CROPP Cooperative will introduce Organic Valley American cheese slices this May. “The cheese slices deliver all the melt and flavor consumers want, with ingredients that include organic butter and organic cheddar,” said Kelly Slentz, cheese brand manager for Organic Valley. The organic American cheese slices are made with just seven ingredients, including butter produced from milk from pasture-raised cows. The American cheese slices will have a suggested retail price of $6.49-$6.99 for a 6-ounce package of eight slices.

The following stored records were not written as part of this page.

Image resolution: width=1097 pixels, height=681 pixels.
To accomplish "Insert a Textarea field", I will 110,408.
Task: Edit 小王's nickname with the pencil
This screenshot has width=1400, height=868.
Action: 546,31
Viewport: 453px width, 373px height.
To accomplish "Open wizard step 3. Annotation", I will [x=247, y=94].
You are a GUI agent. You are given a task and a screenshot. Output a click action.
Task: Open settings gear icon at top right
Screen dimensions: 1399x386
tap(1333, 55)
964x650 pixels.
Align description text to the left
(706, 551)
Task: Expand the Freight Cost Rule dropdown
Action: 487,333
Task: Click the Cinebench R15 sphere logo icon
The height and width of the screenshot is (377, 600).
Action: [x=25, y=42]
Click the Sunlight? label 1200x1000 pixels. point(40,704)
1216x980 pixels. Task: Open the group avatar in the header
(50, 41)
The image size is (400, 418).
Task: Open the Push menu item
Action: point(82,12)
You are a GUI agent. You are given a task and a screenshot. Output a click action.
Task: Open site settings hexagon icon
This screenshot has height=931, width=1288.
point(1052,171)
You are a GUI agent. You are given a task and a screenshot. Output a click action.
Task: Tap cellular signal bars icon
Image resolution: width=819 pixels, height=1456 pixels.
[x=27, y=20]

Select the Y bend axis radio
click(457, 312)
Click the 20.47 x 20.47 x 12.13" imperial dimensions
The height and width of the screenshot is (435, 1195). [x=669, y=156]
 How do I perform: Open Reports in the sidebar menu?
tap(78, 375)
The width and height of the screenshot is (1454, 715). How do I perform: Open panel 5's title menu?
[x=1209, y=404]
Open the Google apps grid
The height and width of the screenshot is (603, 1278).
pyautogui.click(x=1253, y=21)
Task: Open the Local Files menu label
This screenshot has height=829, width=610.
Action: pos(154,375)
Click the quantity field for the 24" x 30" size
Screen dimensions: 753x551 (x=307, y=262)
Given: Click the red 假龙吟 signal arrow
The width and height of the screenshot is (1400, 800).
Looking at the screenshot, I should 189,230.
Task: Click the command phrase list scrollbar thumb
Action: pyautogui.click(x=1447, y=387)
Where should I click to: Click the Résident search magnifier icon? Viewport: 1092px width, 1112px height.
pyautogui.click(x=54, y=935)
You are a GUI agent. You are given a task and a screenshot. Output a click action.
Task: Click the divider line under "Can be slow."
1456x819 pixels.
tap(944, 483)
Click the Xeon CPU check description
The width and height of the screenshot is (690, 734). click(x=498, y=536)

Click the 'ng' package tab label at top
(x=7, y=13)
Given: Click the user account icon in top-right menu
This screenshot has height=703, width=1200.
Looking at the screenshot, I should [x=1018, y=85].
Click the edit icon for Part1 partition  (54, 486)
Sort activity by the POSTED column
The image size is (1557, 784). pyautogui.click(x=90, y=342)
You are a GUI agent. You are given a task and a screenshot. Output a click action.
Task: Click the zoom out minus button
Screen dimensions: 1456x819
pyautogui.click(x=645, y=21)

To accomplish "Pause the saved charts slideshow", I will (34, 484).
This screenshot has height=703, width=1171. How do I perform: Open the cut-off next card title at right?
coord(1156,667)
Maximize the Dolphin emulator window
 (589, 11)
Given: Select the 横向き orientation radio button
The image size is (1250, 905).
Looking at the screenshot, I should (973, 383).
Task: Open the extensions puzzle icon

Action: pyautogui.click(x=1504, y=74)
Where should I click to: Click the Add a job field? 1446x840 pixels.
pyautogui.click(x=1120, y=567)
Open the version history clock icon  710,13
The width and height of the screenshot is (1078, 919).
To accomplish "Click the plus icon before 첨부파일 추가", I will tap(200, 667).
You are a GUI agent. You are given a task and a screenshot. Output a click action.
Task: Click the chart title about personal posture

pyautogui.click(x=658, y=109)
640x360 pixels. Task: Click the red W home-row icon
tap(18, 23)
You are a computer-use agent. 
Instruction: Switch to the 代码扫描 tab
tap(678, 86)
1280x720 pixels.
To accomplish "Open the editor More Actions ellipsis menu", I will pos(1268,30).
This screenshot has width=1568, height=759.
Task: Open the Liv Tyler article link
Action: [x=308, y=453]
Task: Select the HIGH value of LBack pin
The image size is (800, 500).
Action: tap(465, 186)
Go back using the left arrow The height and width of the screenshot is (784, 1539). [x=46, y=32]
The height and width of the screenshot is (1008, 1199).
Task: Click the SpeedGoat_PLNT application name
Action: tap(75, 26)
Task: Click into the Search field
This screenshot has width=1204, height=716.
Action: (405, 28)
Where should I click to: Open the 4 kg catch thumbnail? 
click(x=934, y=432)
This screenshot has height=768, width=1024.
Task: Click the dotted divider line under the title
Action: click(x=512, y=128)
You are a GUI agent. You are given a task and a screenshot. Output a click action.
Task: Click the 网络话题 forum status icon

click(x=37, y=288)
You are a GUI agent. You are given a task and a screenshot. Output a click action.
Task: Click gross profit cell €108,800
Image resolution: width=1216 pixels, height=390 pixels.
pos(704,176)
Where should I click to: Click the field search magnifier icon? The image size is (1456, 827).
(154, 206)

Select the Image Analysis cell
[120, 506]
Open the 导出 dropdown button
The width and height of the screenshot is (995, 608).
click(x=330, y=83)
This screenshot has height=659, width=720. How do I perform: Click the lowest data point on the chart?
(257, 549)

CROPP Cooperative is partnering with Clean Energy Credit Union to launch the “Powering the Good Loan Fund” to provide the best loan terms for farmers seeking to reduce their reliance on fossil fuels with renewable energy. The loans will allow farmers to add solar systems, become more energy efficient, and add geothermal systems for heating and cooling. “We’ve got a lot of farmers that are interested in advancing renewable energy on their farms. What the fund is designed to do is give our membership access to money at low interest with favorable terms to do these things,” said Bob Kirchoff, CEO of Organic Valley. This is comparable to what other electricity suppliers like National Grid and some states are doing across the country. I don’t know many organic producers who are able to take on additional loans at this time; grants would have been more helpful and practical. I’m sure that the repayment of the loans will come directly as a deduction out of the bi-monthly milk check.


In looking at what to write about organic feed grains I was struck by this headline on Agri-web, “A recent survey of Corn Belt farmers conducted by Pioneer shows the greatest concerns going into planting season are too much moisture, too little moisture, and crop nutrition.” In other words anything could happen. One of the concerns that organic producers have is weed control so too wet has its problems as does too dry on growth of the crop. The organic soybean price has increased by $5 a bushel in the last month as has soybean meal with price in the $1200 to $1400 range. With high prices for conventional corn and soybeans, and the US supplying only approximately 30% of organic corn and soybeans, the price going forward will be greatly reliant on enforcement of standards and a proactive approach by the National Organic Program. High conventional prices are the perfect time for a transition to organic production if the NOP can show they can provide consistent and timely enforcement of the standards nationally and internationally for a secure future at a price differential that reflects the true costs of organic production.